00000-metadata.csv: existing metadata will be overwritten.

00000-metadata.json: existing metadata will be overwritten.

00000-settings.json: existing settings will be overwritten.

00000.log: existing records are kept, new records are added.

Settings

The pipeline settings determine how image extraction is performed. By default, the pipelines use the settings in visarchpy/default-settings.json. However, these settings can be overwritten by passing custom settings to the pipeline.

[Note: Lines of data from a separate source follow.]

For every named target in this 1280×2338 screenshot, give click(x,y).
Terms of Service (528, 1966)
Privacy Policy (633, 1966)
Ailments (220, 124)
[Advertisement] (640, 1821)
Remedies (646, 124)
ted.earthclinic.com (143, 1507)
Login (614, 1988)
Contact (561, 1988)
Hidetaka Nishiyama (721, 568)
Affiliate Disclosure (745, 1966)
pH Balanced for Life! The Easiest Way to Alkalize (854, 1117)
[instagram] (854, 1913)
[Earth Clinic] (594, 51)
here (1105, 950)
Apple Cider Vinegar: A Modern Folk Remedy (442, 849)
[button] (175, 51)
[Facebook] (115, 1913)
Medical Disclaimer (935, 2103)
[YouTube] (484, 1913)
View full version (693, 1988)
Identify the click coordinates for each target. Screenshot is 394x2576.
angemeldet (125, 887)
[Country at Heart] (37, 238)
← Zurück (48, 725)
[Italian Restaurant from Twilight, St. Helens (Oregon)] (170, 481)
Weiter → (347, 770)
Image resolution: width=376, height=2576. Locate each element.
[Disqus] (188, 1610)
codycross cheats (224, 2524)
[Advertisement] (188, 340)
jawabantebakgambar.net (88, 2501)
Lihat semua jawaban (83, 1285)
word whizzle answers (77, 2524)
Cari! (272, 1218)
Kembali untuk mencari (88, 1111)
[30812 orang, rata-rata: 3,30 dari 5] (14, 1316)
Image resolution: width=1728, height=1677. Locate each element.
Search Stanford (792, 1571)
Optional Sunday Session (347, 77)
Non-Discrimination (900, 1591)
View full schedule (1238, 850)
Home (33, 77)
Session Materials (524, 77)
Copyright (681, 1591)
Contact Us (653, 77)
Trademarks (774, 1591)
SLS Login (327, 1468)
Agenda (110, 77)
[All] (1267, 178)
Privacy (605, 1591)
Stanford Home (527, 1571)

Default settings can be shown on the terminal by using the following command:

visarch [PIPELINE] settings

Default Setting

Extraction pipelines use the following default settings:

{
    "layout": {
        "caption": {
            "offset": [
                4,
                "mm"
            ],
            "direction": "down",
            "keywords": [
                "figure",
                "caption",
                "figuur"
            ]
        },
        "image": {
            "width": 120,
            "height": 120
        }
    },
    "ocr": {
        "caption": {
            "offset": [
                50,
                "px"
            ],
            "direction": "down",
            "keywords": [
                "figure",
                "caption",
                "figuur"
            ]
        },
        "image": {
            "width": 120,
            "height": 120
        },
        "resolution": 250,
        "resize": 30000,
        "tesseract" : "--psm 1 --oem 3"
    }
}

Settings for the data extraction pipelines in VisArchPy.
Setting	Meaning	Expected values
layout	Group settings for Layout analysis
ocr	Group settings for OCR analysis
caption.offset	Distance around an image boundary where captions will be searched for	`[ number, "mm" ]` (for layout) `[ number, "px" ]` (for OCR)
caption.direction	Direction relative to an image where captions are searched for	`all, up, down,` right, left ` `down-right, up-left,`
caption.keywords	Keywords used to find captions based on text analysis	`[keyword1, keyword2, ...]`
image.width	minimum width of an image to be extracted, in pixels	`integer`
image.height	minimum height of an image to be extracted, in pixels	`integer`
ocr.resolution	DPI used to convert PDF pages into images before applying OCR	`integer`
ocr.resize	Maximum width and height of PDF page used as input by Tesseract. in pixels. If page conversion results in a larger image, it will be downsized to fit this value. Tesseract maximum values for width and height is \(2^{15}\)	`integer`
ocr.tesseract	Tesseract command line options passed to Tesseract. See Tesseract man page [1] for more information.	`string`

Custom Settings

When defining custom settings, the schema defined above should be used. Note that settings for different extraction approaches are grouped together. When using a pipeline that implements only one approach, settings for the other can be omitted. Custom settings can be passed to a pipeline as a JSON file (CLI) or a dictionary (Python).

visarch layoutocr from-file --settings <settings-file> <path-pdf-directory> \
<path-output-directory>

from visarchpy.pipelines import LayoutOCR

custom_settings = {}  # a dictionary with custom settings following schema above

pipeline = LayoutOCR('path-to-data-dir', 'path-to-output-dir',
                    metadata_file='path-to-mods-file',
                    settings=custom_settings
                    )

pipeline.run()